An der Veranstaltung am nahmen 118 Vertreter aus Politik, Vertreter der freien Träger,  Einrichtungsleiter und Elternvertretungen teil. Während des Workshops wurden in vier Arbeitsgruppen folgende Themen bearbeitet:

· Zusammenarbeit zwischen Träger und Verwaltung
· Umsetzung des Sicherstellungsauftrages
· bedarfsgerechte Angebote
· Entwicklung der Leitungstätigkeit
· Elternarbeit

Durch die Übertragung der Kindertageseinrichtungen an freie Träger ist in Magdeburg eine große Angebotsvielfalt, die Wahrnehmung hoher fachlicher Verantwortung für Qualität durch die freien Träger und eine größere Außenwirkung der Kinderbetreuung erreicht worden – so die Einschätzung der Workshop-Teilnehmer.
Eltern haben durch die Vielzahl der freien Träger mit ihren unterschiedlichen Konzepten und pädagogischen Ausrichtungen die Möglichkeit, ein ihren Vorstellungen entsprechendes Angebot für ihr Kind auszuwählen.
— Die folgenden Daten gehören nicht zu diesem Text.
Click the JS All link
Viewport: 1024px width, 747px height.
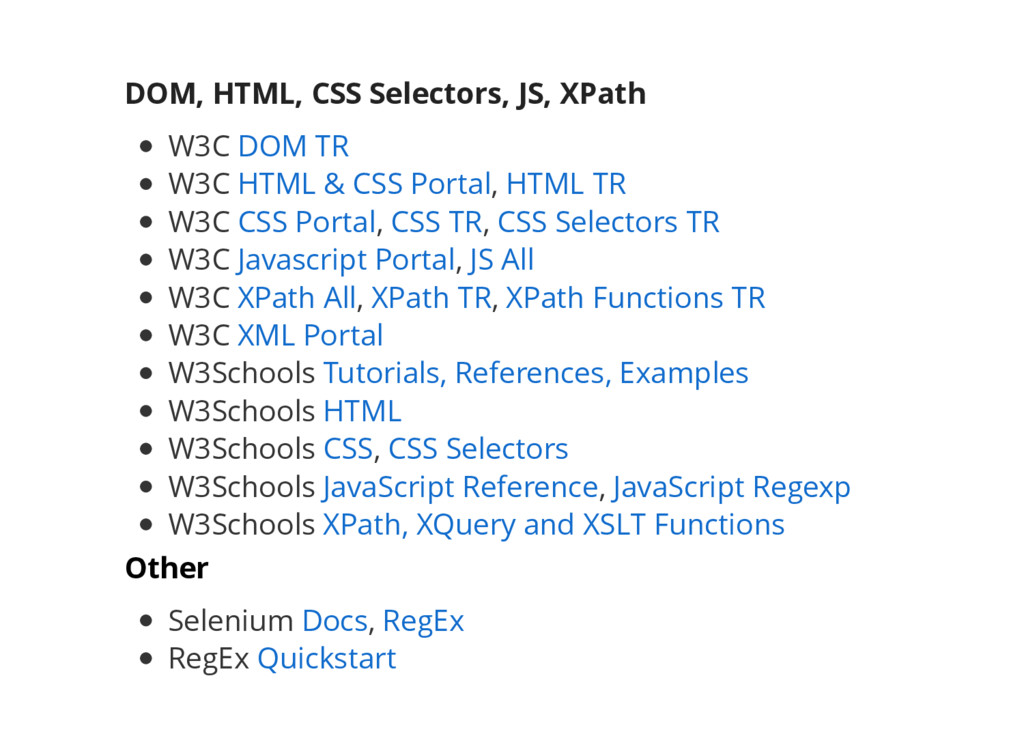point(502,260)
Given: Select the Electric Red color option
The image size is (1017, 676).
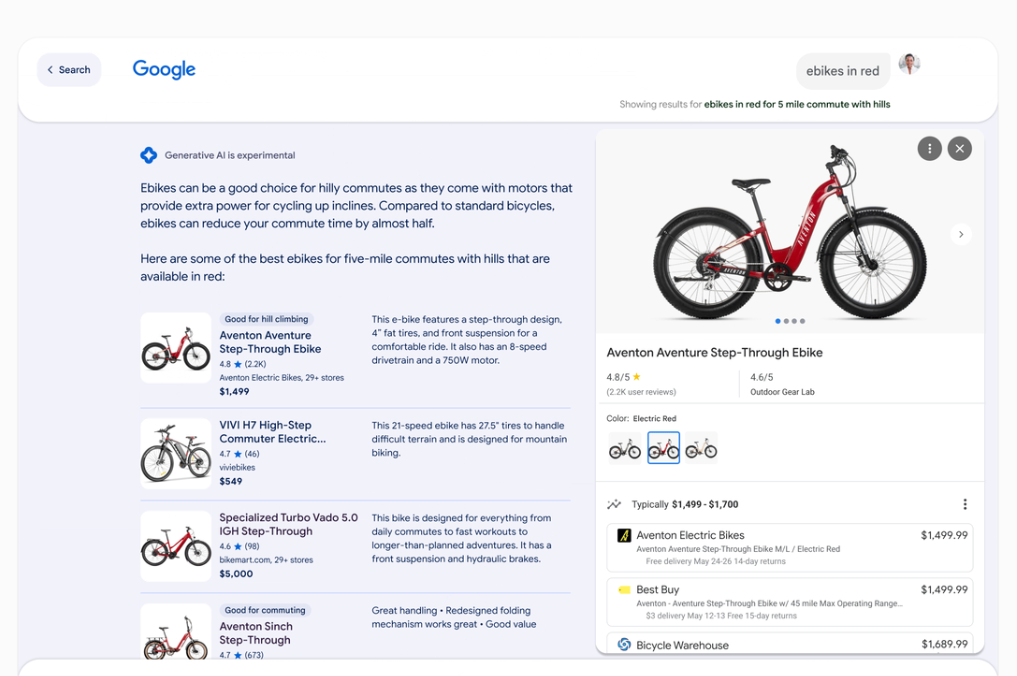Looking at the screenshot, I should (663, 448).
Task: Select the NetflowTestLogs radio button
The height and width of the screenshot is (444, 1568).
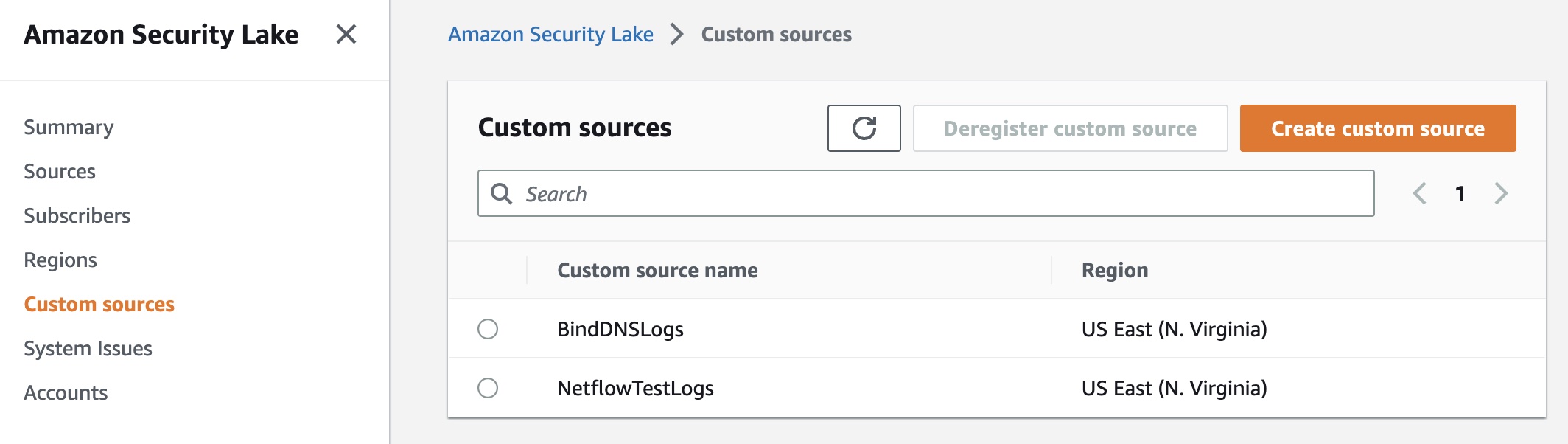Action: (x=488, y=388)
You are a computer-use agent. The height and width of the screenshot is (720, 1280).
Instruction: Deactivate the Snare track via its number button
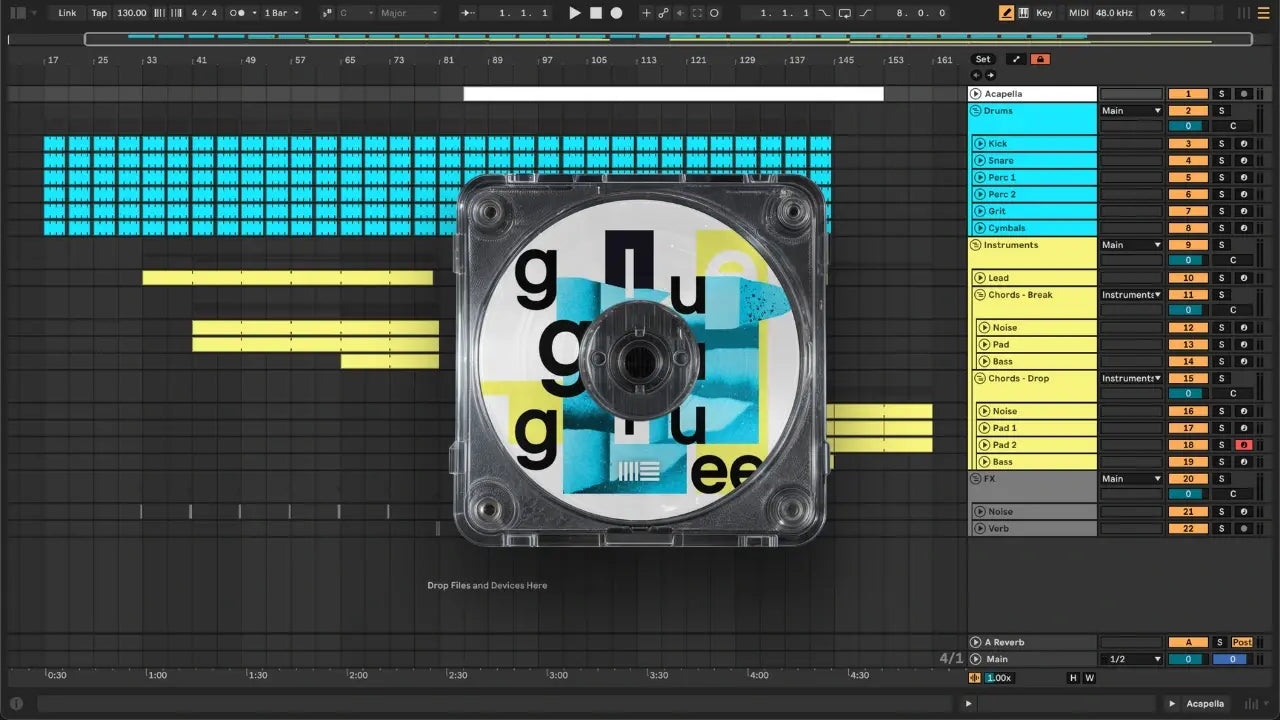pyautogui.click(x=1188, y=161)
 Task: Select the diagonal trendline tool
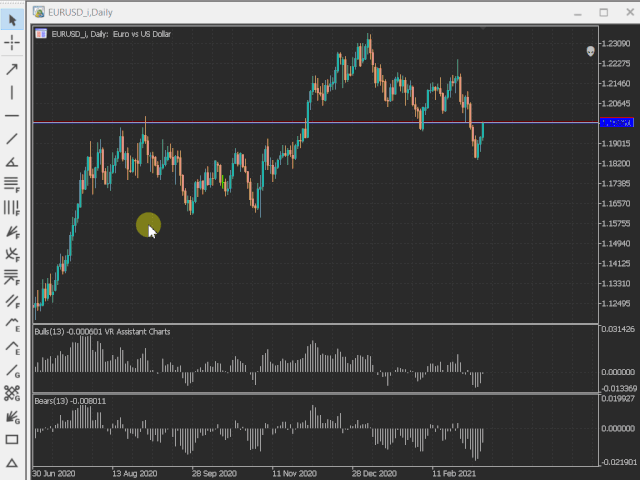[x=12, y=139]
Die Anforderungen an die Tätigkeit der Leiterinnen haben sich erhöht. Sie tragen neben ihrer Aufgabe, die pädagogischen Prozesse in der Einrichtung zu führen, auch Mitverantwortung für die Finanzierung der Einrichtungen und bei Personalentscheidungen. Damit haben sich auch Ansehen und Stellenwert der Leiterin einer Kindertageseinrichtung erhöht.

Der Workshop machte zudem deutlich, dass auch die geänderten sozialen und demografischen Rahmenbedingungen wie Rückgang der Geburtenzahlen, Arbeitslosigkeit von Eltern, allein erziehende Mütter bzw. Väter, Patchwork-Familien und Wertewandel die Einrichtungen vor neue Herausforderungen stellen.

Gute Beispiele aus den Arbeitsgruppen stellen das Engagement der Träger und Einrichtungen bei der Umsetzung des Bildungsprogramms unter Beweis und zeigen auch, dass die Träger sich den Anforderungen, die sich aus den im Wandel befindlichen Familienstrukturen ergeben, mit vielen Ideen und Initiativen stellen.

Andererseits hat der Workshop auch deutlich gezeigt, wo die Zusammenarbeit von Träger und Verwaltung noch ausbaufähig ist: Neben der Vertragsgestaltung zur Finanzierung ab 2009 sowie der Minimierung des Verwaltungsaufwandes auf beiden Seiten gehört auch die gemeinsame Verantwortung für die Sicherung des Rechtsanspruches auf einen Betreuungsplatz zu den künftigen Schwerpunkten zielgerichteter Nachbesserungen.

Der Auswertungsbericht der Elternbefragung und die Workshop-Dokumentation stehen im Internet unter www.magdeburg.de (Bürgerportal > Kinder, Jugend und Familie) zur Verfügung.